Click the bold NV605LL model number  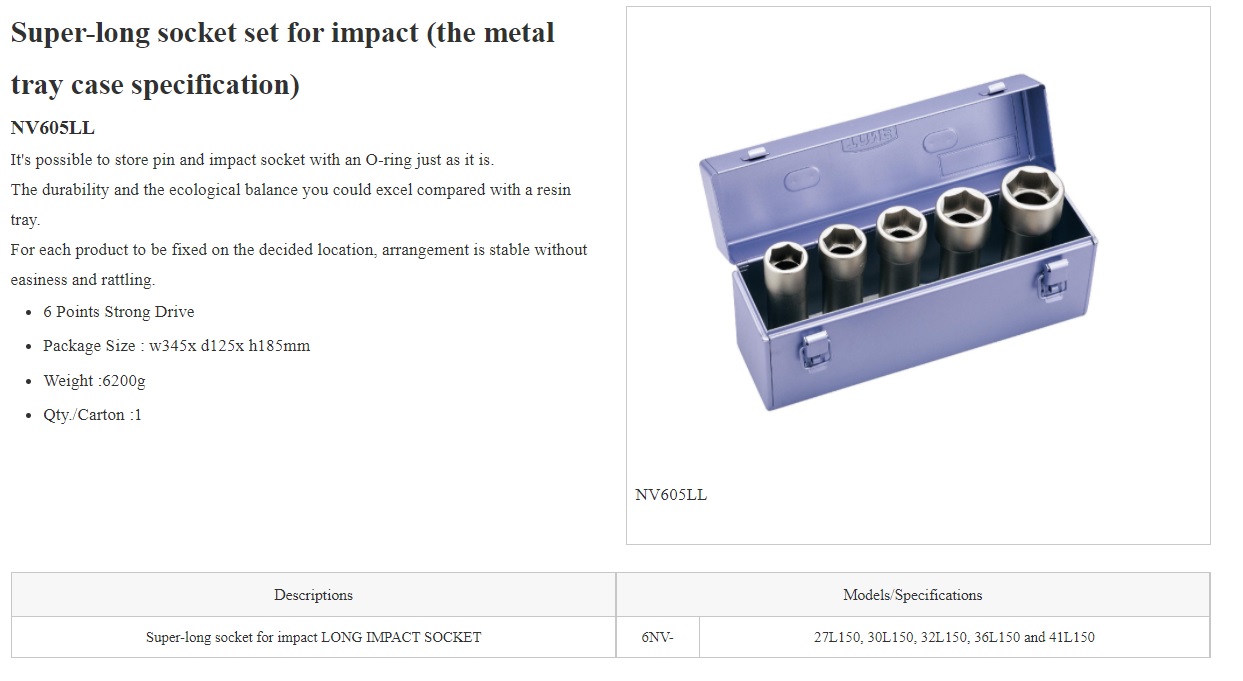pos(52,128)
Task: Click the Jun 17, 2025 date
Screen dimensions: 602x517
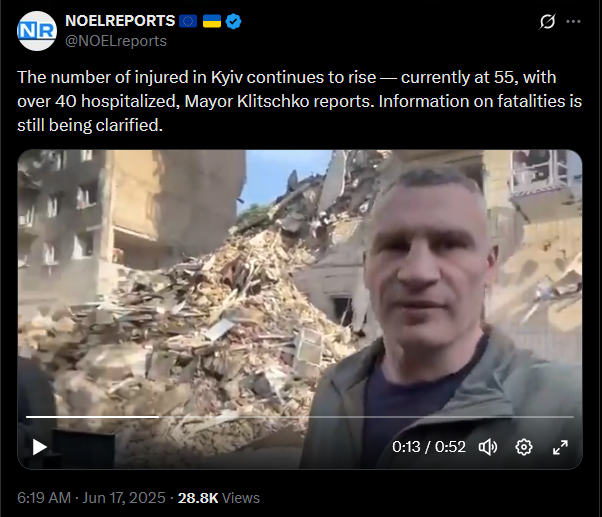Action: [x=124, y=498]
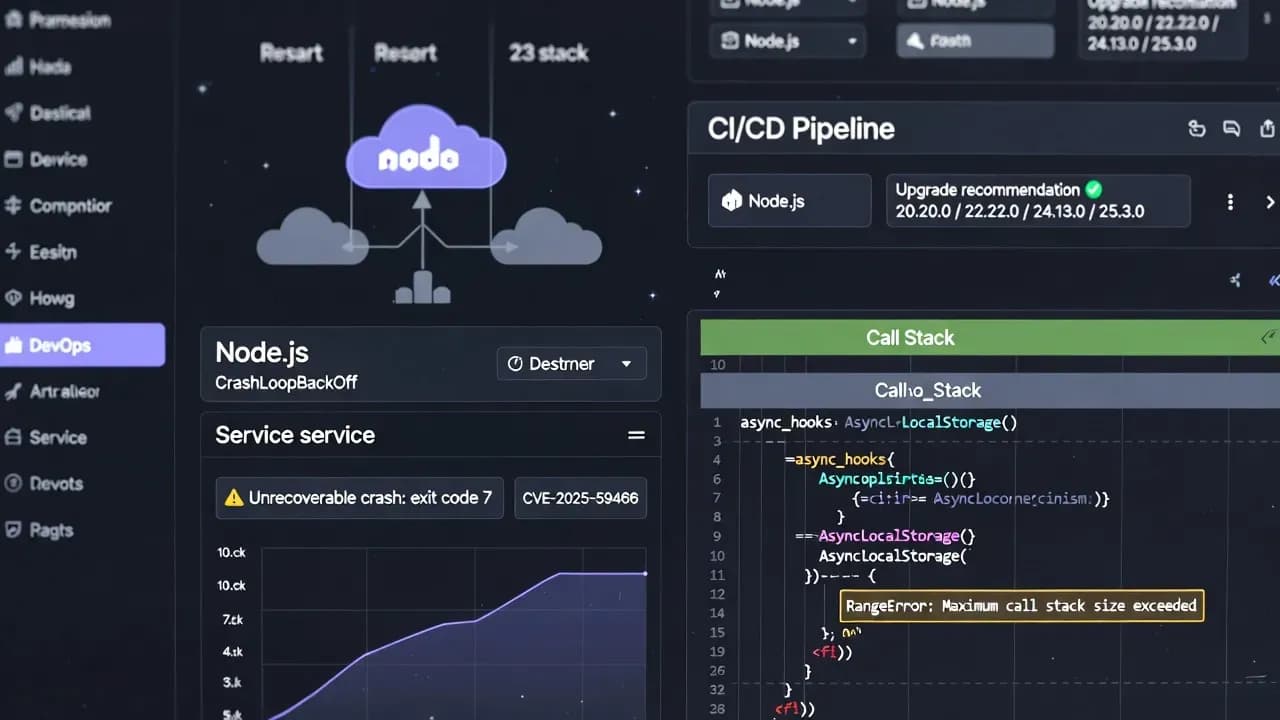Open the Node.js version dropdown at top
Screen dimensions: 1280x720
pyautogui.click(x=788, y=41)
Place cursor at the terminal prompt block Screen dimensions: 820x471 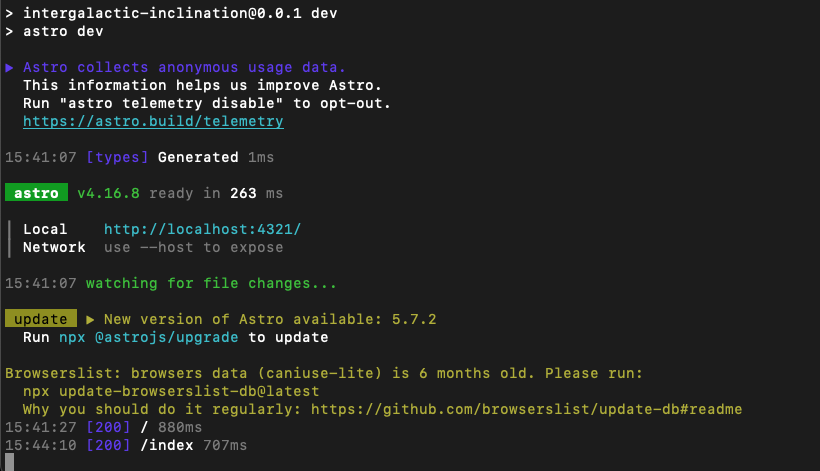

About this task:
Lines from the one that contains "Task: Click the Jun 17, 2025 date" through the last line of the data above are to be extracted exactly, with no pictures and no other lines.

Exercise result:
Task: Click the Jun 17, 2025 date
Screen dimensions: 602x517
Action: [x=124, y=498]
Open the Node.js version dropdown at top
Screen dimensions: 1280x720
pyautogui.click(x=788, y=41)
Place cursor at the terminal prompt block Screen dimensions: 820x471 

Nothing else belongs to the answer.